In reality, machines are changing our lives, our very democratic processes, in much more banal and imperceptible ways.

The current conversation on the intrusive qualities of AI and the need for it to be regulated is one that needs to be happening, but what bothers me is even though we know this data processing needs to be regulated, deep down I know that the wrong people will be in charge of its regulation. AI regulations is not something that needs to be decided on by our government. If anything, as a result of this past election that fact should be clear as day. Yes, Elon musk just announced a nonprofit called OpenAI that will try to build “safe AI” but those who pour the most money into this nonprofit will be the ones that have the most input into this “safeAI” idea and how it’s carried out. This idea of sponsors and donors having a huge say in what happens is clear within the American food industry, it’s sickening.

Reading that an AI might be implemented within the prison system is utterly terrifying. Our Criminal Justice already has so many problems and is extremely corrupt, why would you think that any type of AI would be helpful within this field. Within the Criminal Justice field the hierarchical mentality and system is the main problem that needs to be addressed.

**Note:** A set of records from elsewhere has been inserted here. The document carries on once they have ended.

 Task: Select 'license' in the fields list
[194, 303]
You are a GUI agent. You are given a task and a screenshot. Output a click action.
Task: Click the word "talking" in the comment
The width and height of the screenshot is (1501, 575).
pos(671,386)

“The same goes for a wide range of algorithms already being used elsewhere in the criminal justice system, including a proposed program to use such systems in prisons themselves. Part of a bill introduced to Congress last year, it includes the use of predictive tools to determine things like what type of prison a convicted criminal may serve his or her time inside, or even what kinds of visitation rules he or she may be allowed, as the Atlantic reported this summer.

“Inmates would have no avenue to challenge or appeal their score, through a court or otherwise,” wrote Christopher I. Haugh. “The very concept of predicting crime challenges the presumption of innocence, a central tenet of the American criminal-justice system.”

Scale versus quality, these are two dangerous concepts to make competitors. You would think that quality would be the easy pick. But seeing how having data is becoming increasingly sought after, naturally creating a system that can rapidly analyze and produce results from large quantities of data will take precedence. Why as humans are we sacrificing quality for scale? Are we that desperate to be ‘successful’, ’rich’, ‘seemingly important in society’, ‘selfish’?